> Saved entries
_ _ _ _ _ _ _

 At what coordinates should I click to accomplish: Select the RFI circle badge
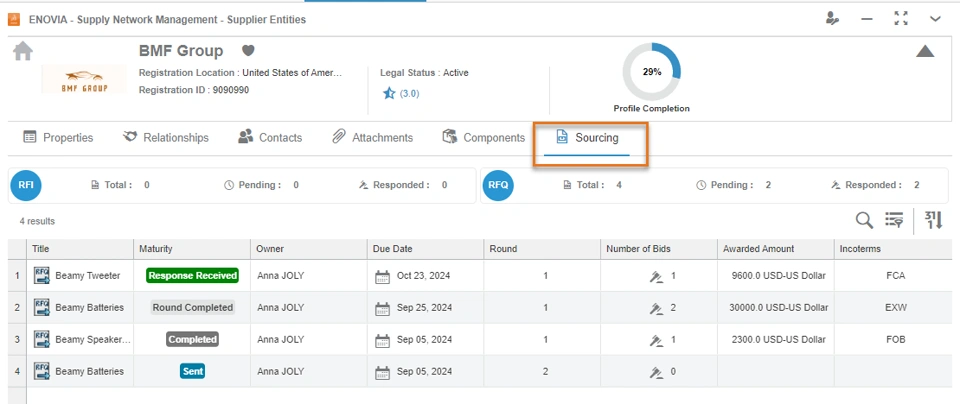(26, 185)
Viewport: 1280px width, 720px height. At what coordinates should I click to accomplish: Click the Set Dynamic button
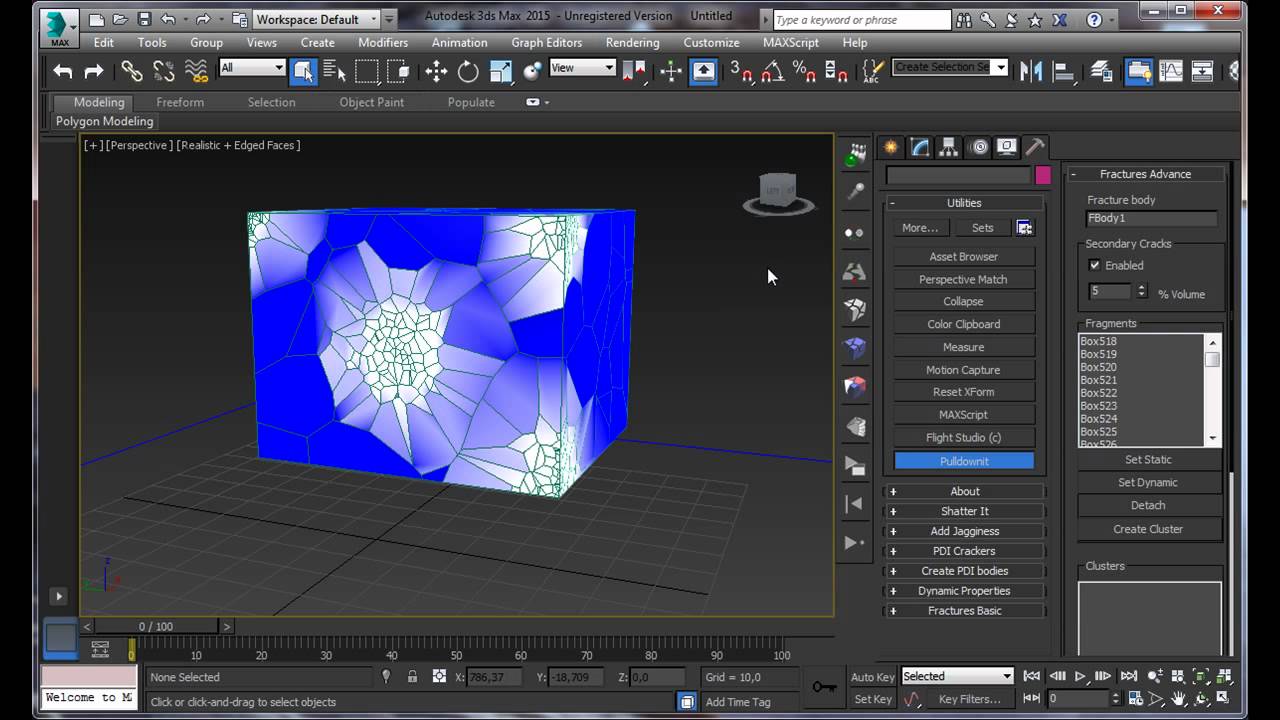[1147, 482]
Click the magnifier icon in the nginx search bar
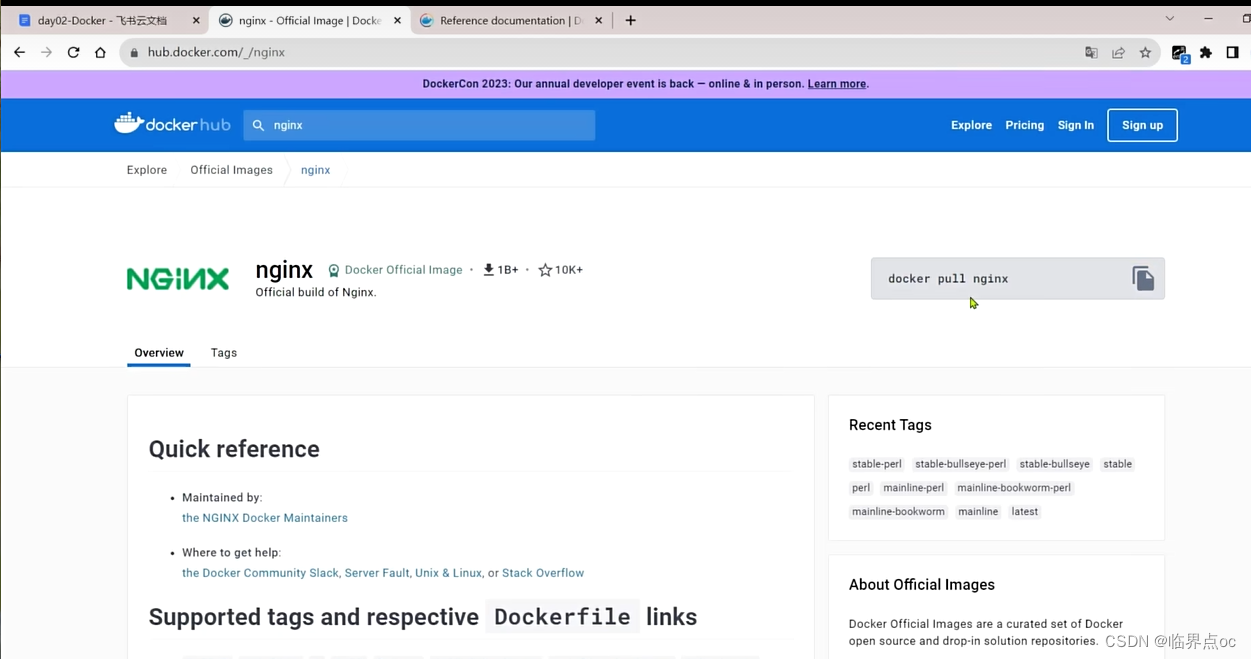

_ _ _ _ _ _ _

> TASK INSTRUCTIONS
Give an exact copy of the data, and omit any pictures it holds.

> ANSWER BOX
 At what coordinates should I click to accomplish: Select the RFI circle badge
(26, 185)
Viewport: 1280px width, 720px height. At what coordinates should I click to accomplish: Click the Set Dynamic button
[1147, 482]
Click the magnifier icon in the nginx search bar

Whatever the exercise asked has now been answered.